Europa debe responder a estos desafíos; no tiene, no tenemos alternativa alguna.

Algunos piensan que debemos aceptar –de nuevo con Stefan Zweig y su “mundo de ayer”- las estrofas finales del canto del Julio Cesar de Shakespeare:

El sol de Roma se ha puesto. Nuestro día murió.
Nubes, rocío y peligros, se acercan;
Hemos cumplido nuestra labor.

Es un modo acomodaticio y blando de aceptar la debilidad como destino. Con mayor vigor y ninguna complacencia el gran escritor mexicano Octavio Paz nos describió así no hace mucho:

Lo único que une a Europa es su pasividad ante el destino.
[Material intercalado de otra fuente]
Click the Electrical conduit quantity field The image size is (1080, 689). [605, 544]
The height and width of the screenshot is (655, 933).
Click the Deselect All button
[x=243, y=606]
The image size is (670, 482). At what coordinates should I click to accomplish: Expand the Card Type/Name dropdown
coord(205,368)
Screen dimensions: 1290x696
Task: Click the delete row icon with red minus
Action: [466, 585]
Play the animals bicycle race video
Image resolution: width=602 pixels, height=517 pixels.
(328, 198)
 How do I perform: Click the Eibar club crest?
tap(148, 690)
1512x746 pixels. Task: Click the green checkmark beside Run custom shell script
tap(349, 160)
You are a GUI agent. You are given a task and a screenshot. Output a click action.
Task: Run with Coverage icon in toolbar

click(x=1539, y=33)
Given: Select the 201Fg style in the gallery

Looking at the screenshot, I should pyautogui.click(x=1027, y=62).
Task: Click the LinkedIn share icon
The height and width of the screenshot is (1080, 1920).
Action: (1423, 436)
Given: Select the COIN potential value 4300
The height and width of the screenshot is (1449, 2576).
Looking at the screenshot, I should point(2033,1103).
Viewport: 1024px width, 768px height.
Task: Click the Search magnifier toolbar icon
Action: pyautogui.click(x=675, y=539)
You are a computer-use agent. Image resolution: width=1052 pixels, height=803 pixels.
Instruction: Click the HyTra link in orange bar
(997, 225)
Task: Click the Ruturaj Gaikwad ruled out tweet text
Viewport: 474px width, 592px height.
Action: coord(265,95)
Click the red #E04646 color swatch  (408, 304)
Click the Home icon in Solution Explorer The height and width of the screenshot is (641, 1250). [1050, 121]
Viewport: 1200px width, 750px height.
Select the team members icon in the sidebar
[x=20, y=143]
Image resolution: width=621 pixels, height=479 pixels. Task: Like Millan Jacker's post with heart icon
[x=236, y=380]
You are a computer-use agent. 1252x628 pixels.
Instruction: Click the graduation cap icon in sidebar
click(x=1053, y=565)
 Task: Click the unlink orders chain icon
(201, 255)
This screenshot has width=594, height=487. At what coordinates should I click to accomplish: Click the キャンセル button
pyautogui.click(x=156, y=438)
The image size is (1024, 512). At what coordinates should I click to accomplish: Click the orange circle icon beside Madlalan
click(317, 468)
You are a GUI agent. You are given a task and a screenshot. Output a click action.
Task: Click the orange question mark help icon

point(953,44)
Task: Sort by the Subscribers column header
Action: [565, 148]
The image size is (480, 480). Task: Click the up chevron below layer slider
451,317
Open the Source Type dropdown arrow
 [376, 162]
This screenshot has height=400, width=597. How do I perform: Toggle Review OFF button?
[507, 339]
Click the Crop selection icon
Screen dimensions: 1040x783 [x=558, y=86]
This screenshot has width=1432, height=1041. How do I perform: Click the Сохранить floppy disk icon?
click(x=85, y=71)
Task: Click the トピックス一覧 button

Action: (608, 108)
Después de la Segunda Guerra Mundial las naciones del Viejo Mundo se replegaron en sí mismas y han consagrado sus inmensas energías a crear una prosperidad sin grandeza y a cultivar un hedonismo sin pasión y sin riesgos.

Libres y felices como los suizos, podía haber añadido Paz. Evitar que Paz tenga razón es nuestro reto inmediato. Construir una nueva Europa después de la Era de Europa. Ese debe ser el objetivo de todos los europeos a la altura del siglo XXI. Salamanca es un sitio magnífico para comenzar.

Muchas gracias.

Emilio Lamo de Espinosa
Doctor en Derecho por la Universidad Complutense y Doctor en Sociología por la Universidad de Califor­nia-Santa Barbara. Presidente del Real Instituto Elcano


[1]Schmitter, Philippe C., “The European Union as an Emergent and Novel Form of Political Domination”, Working Paper, Juan March Institute, Madrid, 1991/26.

[2] Robert Kagan, Poder y debilidad (Taurus, Madrid, 2003).

[3] Robert Cooper “The Post-Modern State”, en Mark Leonard, (ed.) Re-ordering the world, London, The Foreign Policy Centre, 2002.